Crystal structure of the ApbE protein (TM1553) from Thermotoga maritima at 1.58 Å resolution



The TM1553 gene of Thermotoga maritima encodes a lipoprotein with a molecular weight of 39,409 Da (residues 1–352) and a calculated isoelectric point of 5.6. Sequence analysis reveals that TM1553 belongs to a predominantly prokaryotic family of proteins that are homologous to the ApbE family of periplasmic lipoproteins. ApbE is involved in thiamine (vitamin B1) biosynthesis and has been proposed to carry out the conversion of aminoimidazole ribotide (AIR) to 4-amino-5-hydroxymethyl-2-methyl pyrimidine (HMP).1, 2 Although the precise biochemical function of ApbE is not known, mutagenesis studies have indicated that ApbE is important for Fe-S cluster metabolism.3, 4 The exact role played by ApbE in either of these activities remains unclear.

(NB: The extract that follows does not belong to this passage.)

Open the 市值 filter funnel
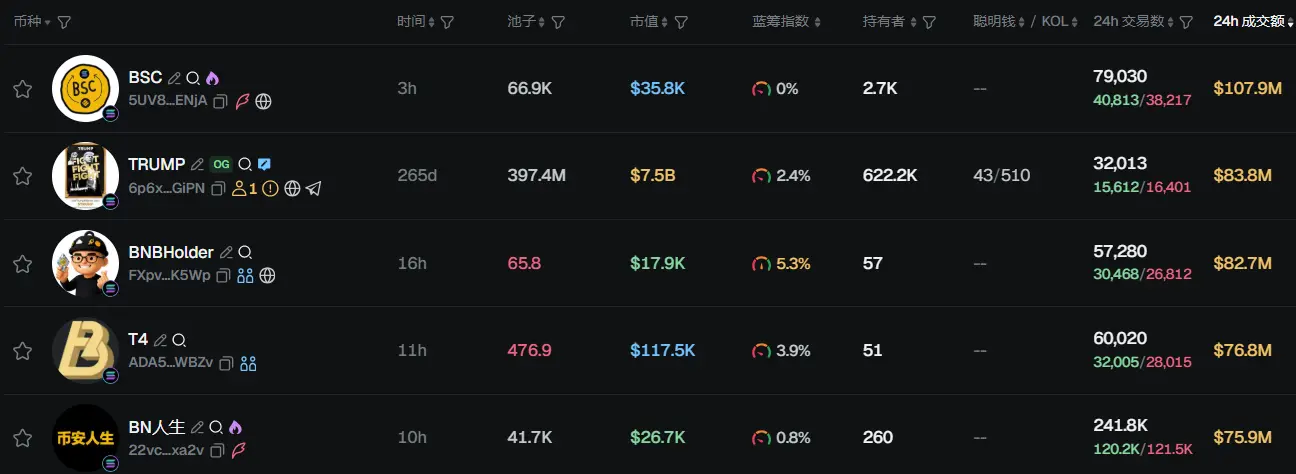(x=681, y=22)
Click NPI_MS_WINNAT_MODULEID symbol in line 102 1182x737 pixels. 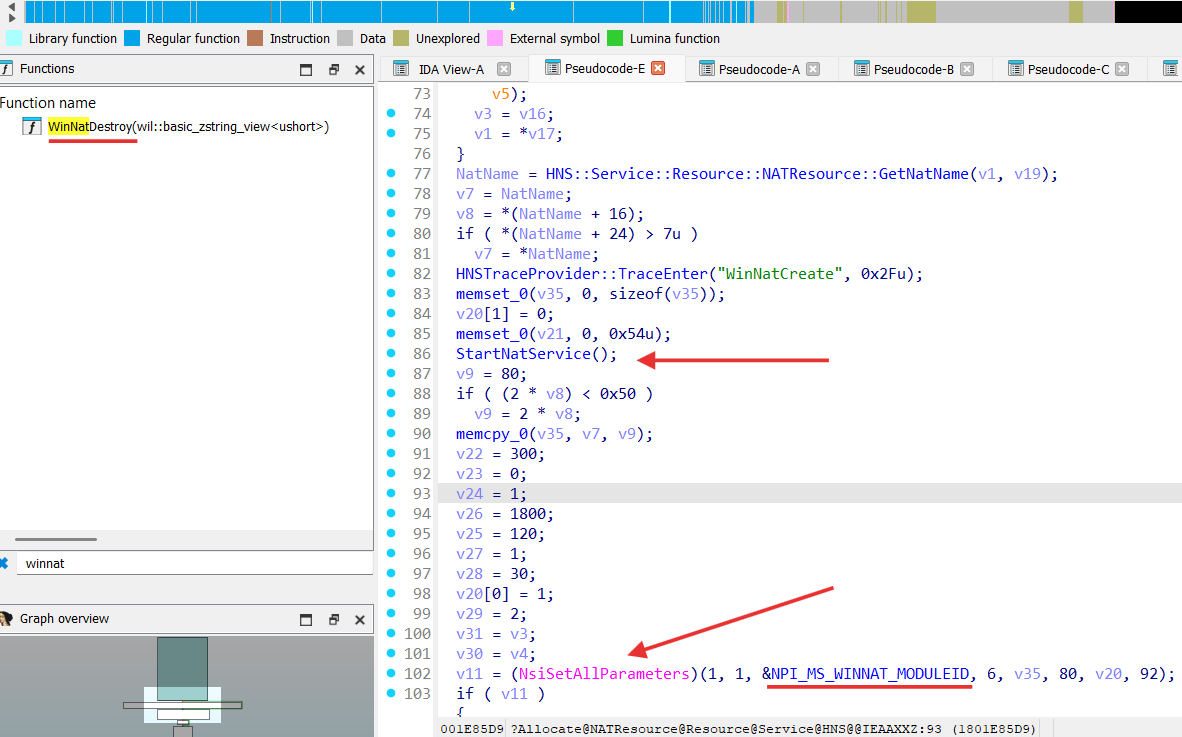click(870, 674)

Herein, we report the crystal structure of TM1553, the first structural representative of the ApbE family, which was determined using the semiautomated, high-throughput pipeline of the Joint Center for Structural Genomics (JCSG).5

Materials and Methods.

Protein production and crystallization.

The TM1553 gene (TIGR: TM1553; Swiss-Prot: Q9X1N9), was amplified by polymerase chain reaction (PCR) from genomic DNA using Pfu Turbo and primer pairs encoding the predicted 5- and 3-ends (residues 40-352; cloned without the N-terminal transmembrane helix 1-39). The PCR product was cloned into plasmid pMH4, which encodes an expression and purification tag (MGSDKIHHHHHH) at the amino terminus of the protein. The cloning junctions were confirmed by DNA sequencing. Protein expression was performed in a selenomethionine-containing medium using the Escherichia coli methionine auxotrophic strain DL41. Lysozyme was added to the culture at the end of fermentation to a final concentration of 250 μg/mL. Bacteria were lysed by sonication after a freeze/thaw procedure in Lysis Buffer [50 mM Tris pH 8.0, 50 mM NaCl, 10 mM imidazole, 1 mM Tris(2-carboxyethyl)phosphine hydrochloride (TCEP)], and the cell debris was pelleted by centrifugation at 32,500 × g for 30 min. The soluble fraction was applied to a nickel-chelating resin (GE Healthcare) preequilibrated with Lysis Buffer. The resin was washed with Wash Buffer [50 mM Tris pH 8.0, 300 mM NaCl, 40 mM imidazole, 10% (v/v) glycerol, 1 mM TCEP], and the target protein was eluted with Elution Buffer [20 mM Tris pH 8.0, 300 mM imidazole, 10% (v/v) glycerol, 1 mM TCEP]. The eluate was diluted 10-fold with Buffer Q [20 mM Tris, pH 7.9, 50 mM NaCl, 5% (v/v) glycerol, 1 mM TCEP] and applied to a RESOURCE Q column (GE Healthcare) preequilibrated with the same buffer. The flow-through fraction which contained the target protein was buffer exchanged with Crystallization Buffer [20 mM Tris pH 7.9, 150 mM NaCl, 1 mM TCEP] and concentrated for crystallization assays to 14 mg/mL by centrifugal ultrafiltration (Millipore). Molecular weight and oligomeric state of TM1553 were determined using a 1.0 × 30 cm Superdex 200 column (GE Healthcare) in combination with static light scattering (Wyatt Technology). The mobile phase consisted of 20 mM Tris pH 8.0, 150 mM NaCl, and 0.02% (w/v) sodium azide. The protein was crystallized using the nanodroplet vapor diffusions method6 with standard JCSG crystallization protocols.5 The crystallization reagent contained 10% (v/v) 2-methyl-2,4-pentanediol (MPD), 0.1 M citrate pH 5.0. Twenty percent (v/v) MPD (final concentration) was added as a cryoprotectant. The crystals were indexed in the orthorhombic space group P212121 (Table I).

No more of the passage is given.